In developing bias, inquiry about the types of cases that the doctor handles for the defense as opposed to the plaintiffs can also be very instructive. Always ask the doctor to identify each case, with as much detail as possible, that he or she worked on for the plaintiff. Then ask the doctor to identify as many defense cases that he or she can and to specify in detail the injury and other factors at issue. You may discover an interesting pattern that can be used against the defense doctor. Additionally, have the defense doctor identify as many names of defense firms and defense attorneys as possible, including the number of cases worked on for each – and compare that to how many plaintiffs’ attorneys he or she can name.
Although there are many additional case-specific areas that can be discovered when eliciting who the defense doctor is and what the defense doctor knows, one area that absolutely needs to be covered when taking the doctor’s deposition is the identification of all of the materials and information that the doctor has and then determine which of these documents he or she has actually reviewed. Then, isolate which materials and information the doctor did, and also which ones the doctor did not, rely upon in forming the basis for his or her opinions. This can be somewhat tedious, but when handled correctly, the rewards can be fantastic.
For example:
“Dr. Schmo, you understand that this deposition is being taken so that the lawyers, the judge and the jury can learn each of the opinions that you have in this case and the facts and other information that you reviewed and relied upon in forming those opinions, correct?” “Yes, that is my understanding.” “You were given numerous documents and materials by the defense attorney to review to assist you in the formulation of your opinions, correct?” (This is a very important question to ask – in many cases the defendants will not provide the doctor with all of the records and/or the radiological images – which may become a ripe area for cross examination at trial.) “Yes.” “Can you please identify for me each document that you reviewed in preparation for your testimony and opinions which you are going to give today?” “My entire file.” “Are there any documents or other information that is not contained in your file that you reviewed or relied upon in preparation for your testimony and opinions which you are going to give today?” “No.” “Let’s go through each of these documents, one at a time, and identify for me what information you did not rely upon to form the basis of your opinions today – OK?” “Sure.”
After this exercise, you will likely have excluded a fair amount of material in the doctor’s file and will have learned what the defense doctor did not read nor rely upon.

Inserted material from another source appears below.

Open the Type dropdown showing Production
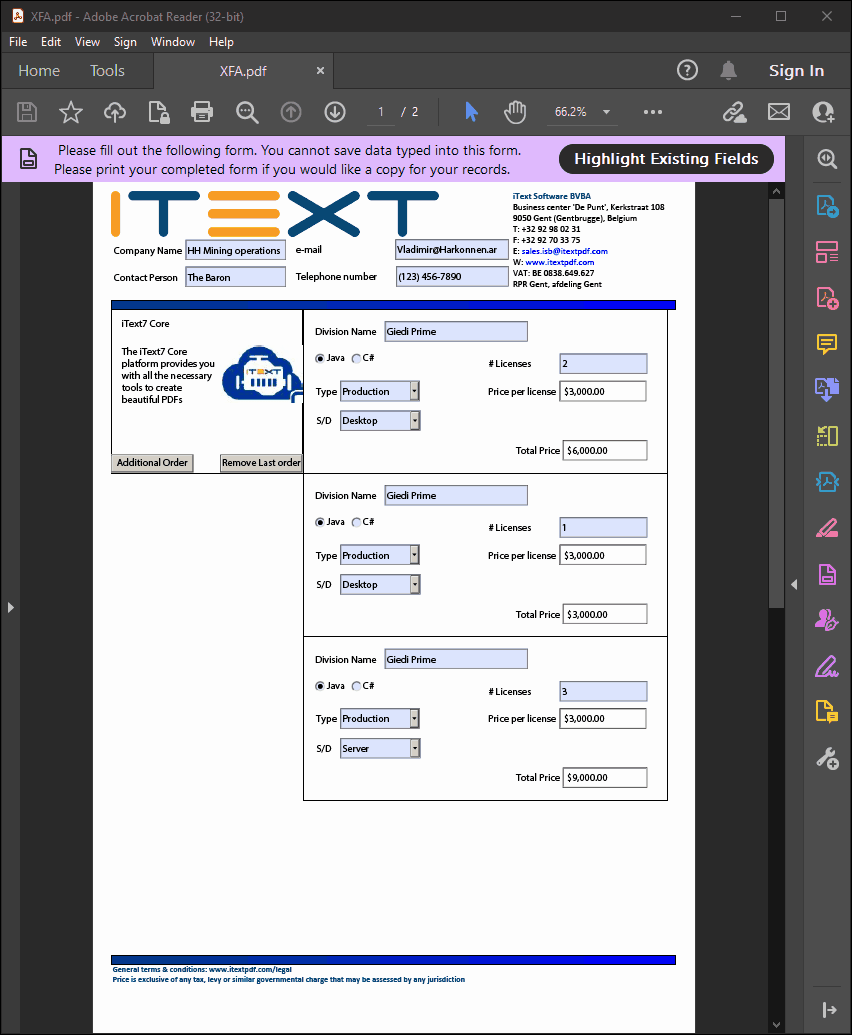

After a specific document, such as a deposition is identified as not having been read or relied upon, it is important, to provide ammunition for a potential motion in limine, that you ask the doctor to confirm that the specific document identified as not having been reviewed and/or relied upon has not and will not be used as the basis for any of the expert’s opinions. This exercise is the first cut at excluding information. The next cut comes after the elicitation of the doctor’s opinions and the basis for the opinions.
What are the defense doctor’s opinions?
In general, the defense doctor will use his or her defense medical report as the road map for the opinions that he or she will have at the time of trial. It is critical that you spend a fair amount of time analyzing the report, as well as the tape recording of the examination – it is critical that you ensure the exam is recorded and transcribed – and outline the doctor’s opinions and any factual information that supports these opinions.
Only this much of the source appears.